▶ _Instructions for the task_
Write down the listing below line for line, without the pictures.

--------------------------------

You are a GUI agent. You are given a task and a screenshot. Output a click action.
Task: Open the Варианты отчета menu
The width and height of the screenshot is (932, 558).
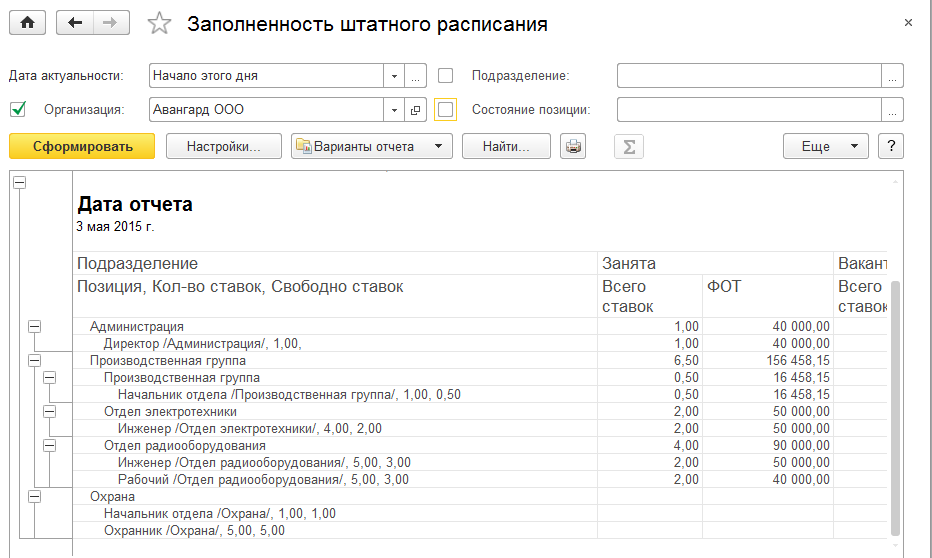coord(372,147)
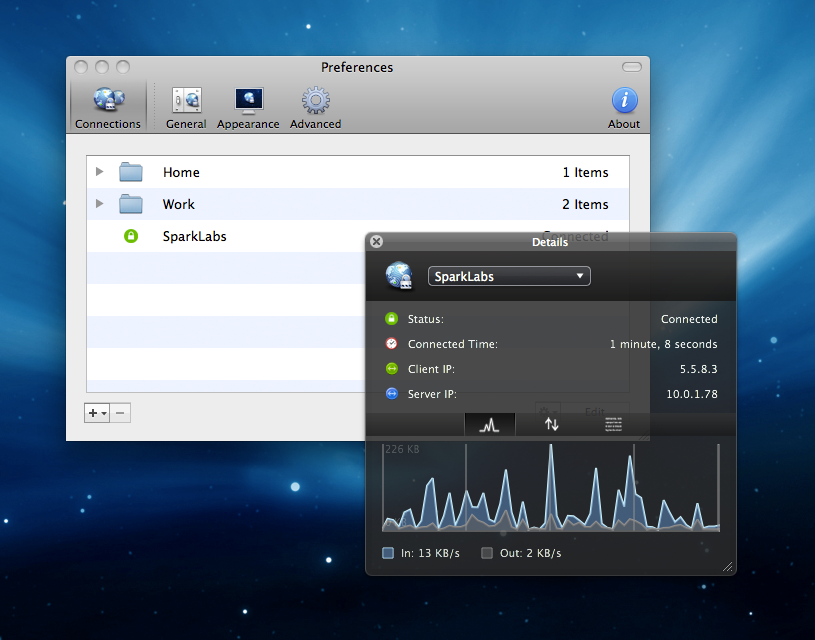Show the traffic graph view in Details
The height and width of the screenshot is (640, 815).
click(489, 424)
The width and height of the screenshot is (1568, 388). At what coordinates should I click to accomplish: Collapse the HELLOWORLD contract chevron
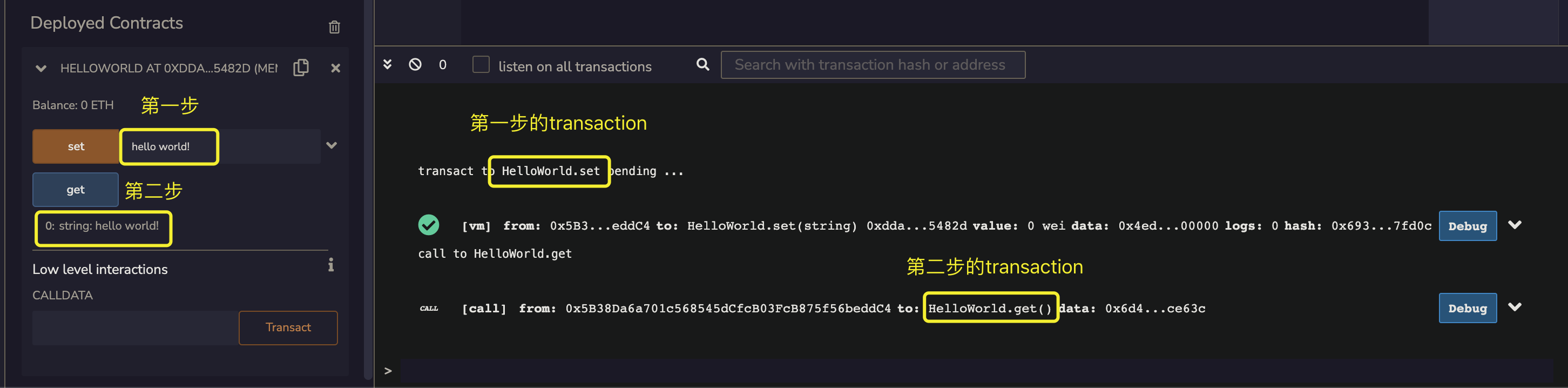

--------------------------------

▶ _Complete response_
You are a GUI agent. You are given a task and a screenshot. Output a click action.
Task: Open the Варианты отчета menu
The width and height of the screenshot is (932, 558).
coord(372,147)
Show the traffic graph view in Details
The height and width of the screenshot is (640, 815).
click(489, 424)
The width and height of the screenshot is (1568, 388). At what coordinates should I click to accomplish: Collapse the HELLOWORLD contract chevron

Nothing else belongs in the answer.